But, I'm willing to consider putting this either in a system-fs-like filesystem, or just in sysfs itself, we do have /sys/kernel/ to play around in if the main objection is that we should not be cluttering up /proc with stuff like this.
I am ok with the suggestion of /sys/kernel for the archive. That also seems to fit well with the idea that the headers are kernel related and probably belong here more strictly speaking, than /proc.
This makes sense. And if it alleviates concerns regarding extending /proc ABIs then might as well switch to this.
Olof, what do you think of this?
BTW, the name "tarballs" was kind of a joke. Probably should come up with a better name. Although, I'm fine with tarballsfs ;-)
No need to have this be a separate filesystem, we can use a binary sysfs file in /sys/kernel/ for this as the kernel is not doing any "parsing" of the data, it is just dumping it out to userspace.

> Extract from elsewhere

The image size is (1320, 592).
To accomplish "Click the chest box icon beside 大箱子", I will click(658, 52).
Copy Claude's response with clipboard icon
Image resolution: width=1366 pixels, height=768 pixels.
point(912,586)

If I make /sys/kernel/config.gz be the same thing as /proc/config.gz will you fix up 'make localmodconfig' to use it? :)
thanks,
greg k-h
On Tue, 16 Apr 2019 16:22:40 +0200 Greg Kroah-Hartman gregkh@linuxfoundation.org wrote:
If I make /sys/kernel/config.gz be the same thing as /proc/config.gz will you fix up 'make localmodconfig' to use it? :)
Sure.
-- Steve
On Tue, Apr 16, 2019 at 7:43 AM Steven Rostedt rostedt@goodmis.org wrote:
On Tue, 16 Apr 2019 16:22:40 +0200 Greg Kroah-Hartman gregkh@linuxfoundation.org wrote:
If I make /sys/kernel/config.gz be the same thing as /proc/config.gz will you fix up 'make localmodconfig' to use it? :)
Sure.
Doing a link to the new location is probably best, just like /proc/device-tree is today.
-Olof
On Tue, Apr 16, 2019 at 04:22:40PM +0200, Greg Kroah-Hartman wrote:
On Tue, Apr 16, 2019 at 09:45:09AM -0400, Steven Rostedt wrote:
On Tue, 16 Apr 2019 09:32:37 -0400 Karim Yaghmour karim.yaghmour@opersys.com wrote:
Then we should perhaps make a new file system call tarballs ;-)
/sys/kernel/tarballs/
and place everything there. That way it removes it from /proc (which is the worse place for that) and also makes it something other than debug. That's what I did for tracefs.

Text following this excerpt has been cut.